There is no chance in the immediate case that Ms. Forsythe will be denied access to justice. She remains free to sue in Ontario to enforce her claim against Intact after, or even before, she obtains access to justice for her claim against Mr. Westfall in British Columbia. It may be inconvenient that she is denied one-stop access to justice, but there is no room here for the forum of necessity doctrine.
One final note, for provinces like Nova Scotia that rely on jurisdiction statutes rather than the common law test in Van Breda: The CJPTA contains a discretionary “forum of necessity” provision. Section 7 of the NS CJPTAprovides:
7 A court that under Section 4 lacks territorial competence in a proceeding may hear the proceeding notwithstanding that Section if it considers that
(a) there is no court outside the Province in which the plaintiff can commence the proceeding; or
(b) the commencement of the proceeding in a court outside the Province cannot reasonably be required.

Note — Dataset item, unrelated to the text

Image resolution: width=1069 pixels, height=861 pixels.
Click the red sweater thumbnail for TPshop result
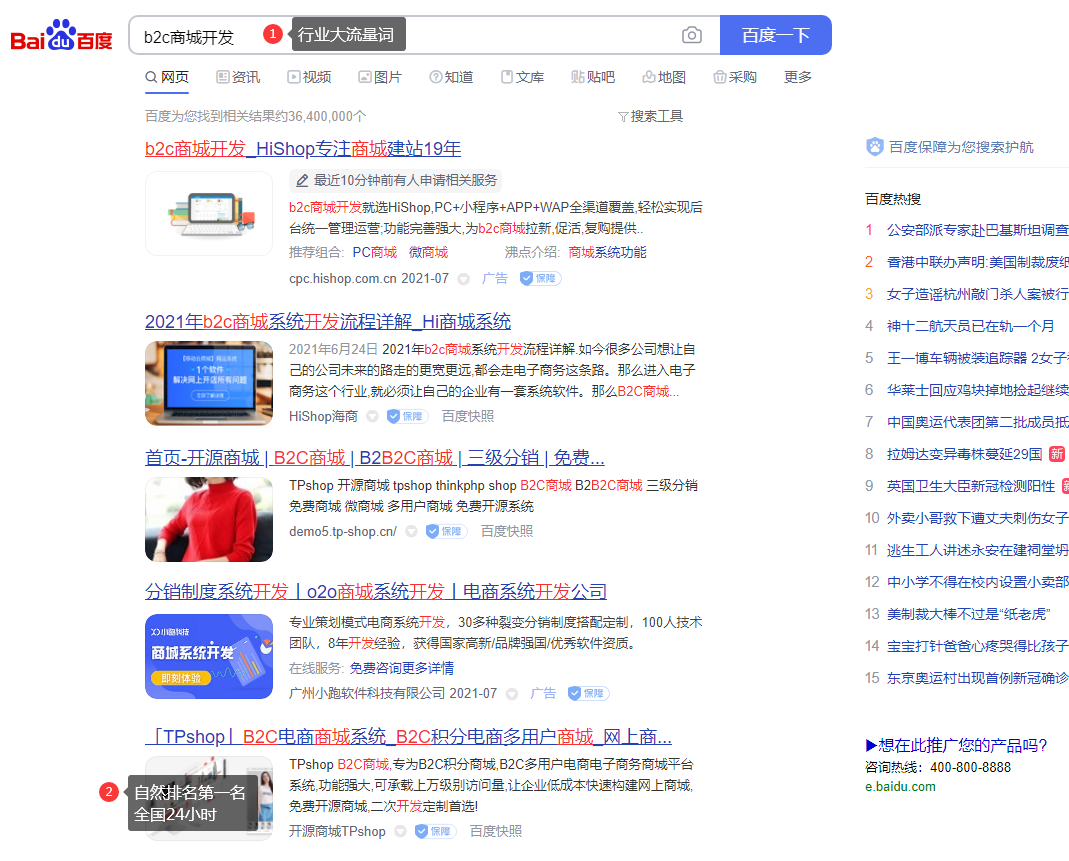coord(209,519)
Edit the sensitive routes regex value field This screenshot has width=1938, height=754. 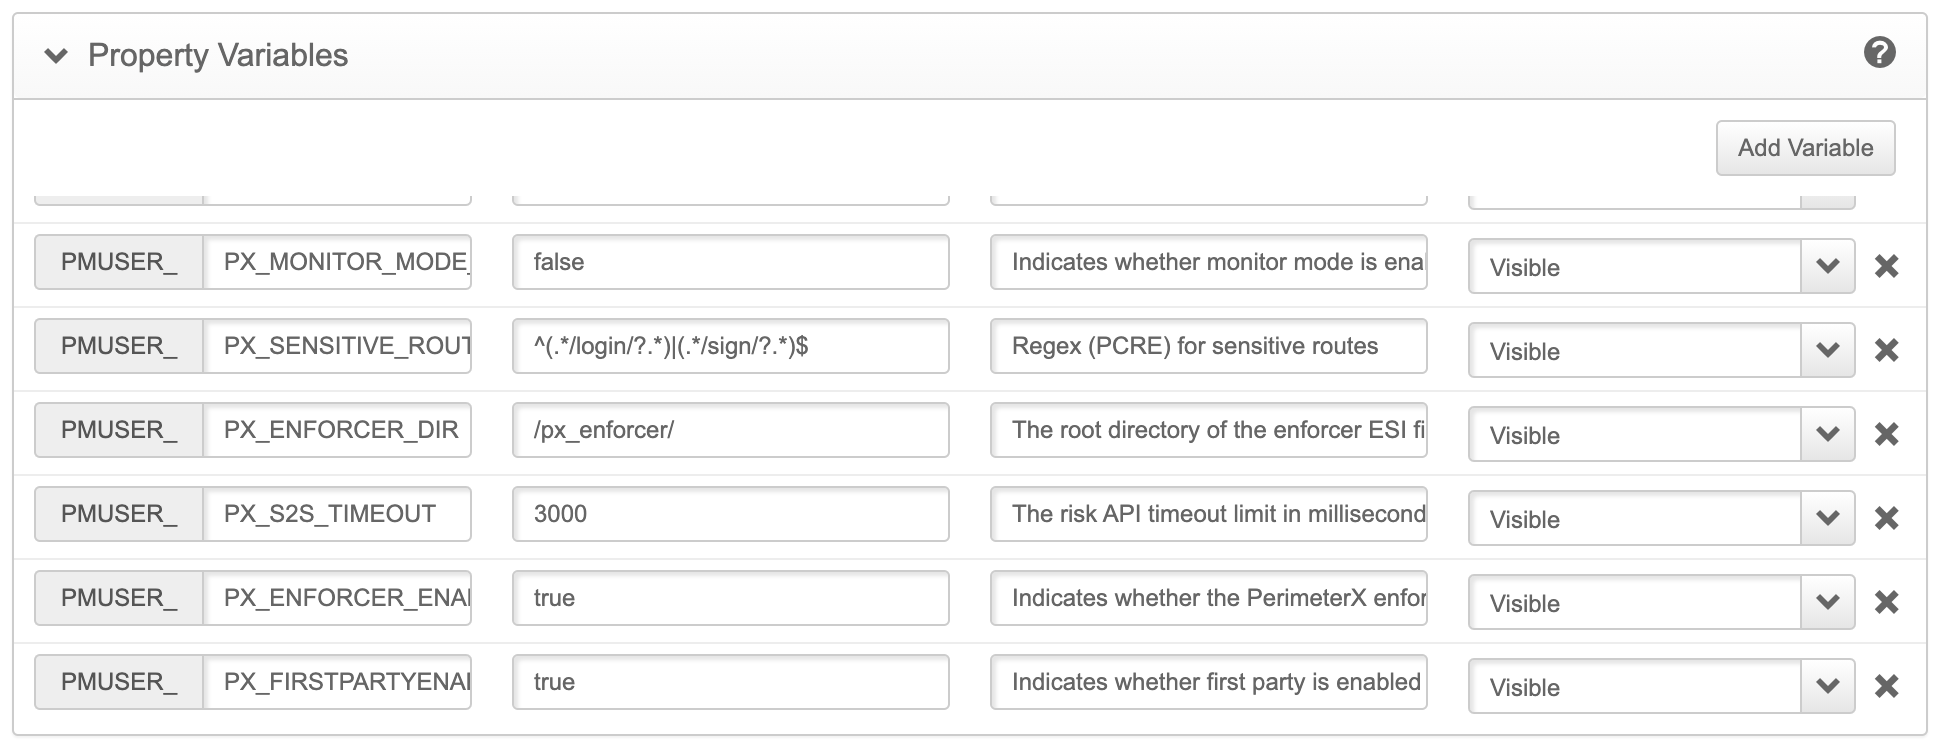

Because of the similar “cannot reasonably be required” language in the CJPTA, it is likely a NS Court would draw on Ontario cases like Forsythe to determine whether it should exercise this discretion to hear a proceeding even though it “lacks territorial competence.”
Conclusion: Inconvenience, but access to justice
In the end, the Court of Appeal agreed that the plaintiff’s action had no real and substantial connection to Ontario and upheld the stay imposed in the Court below.
It is not necessarily a bad thing that a doctrine arising out of access to justice concerns will not be applied in many cases. That is because of the broader policy interests at stake in private international law, including order, comity, and predictability (see, generally, the SCC’s decision in Van Breda). Limiting the forum of necessity doctrine to extreme cases is one way to promote these principles.
As a result, if the plaintiff can have her day in court in another province, her home province will probably not be a “forum of necessity.” Justice can still be accessed, even if it might be inconvenient.
1 For ease of reference I will still call her “the plaintiff” in discussing the appeal decision.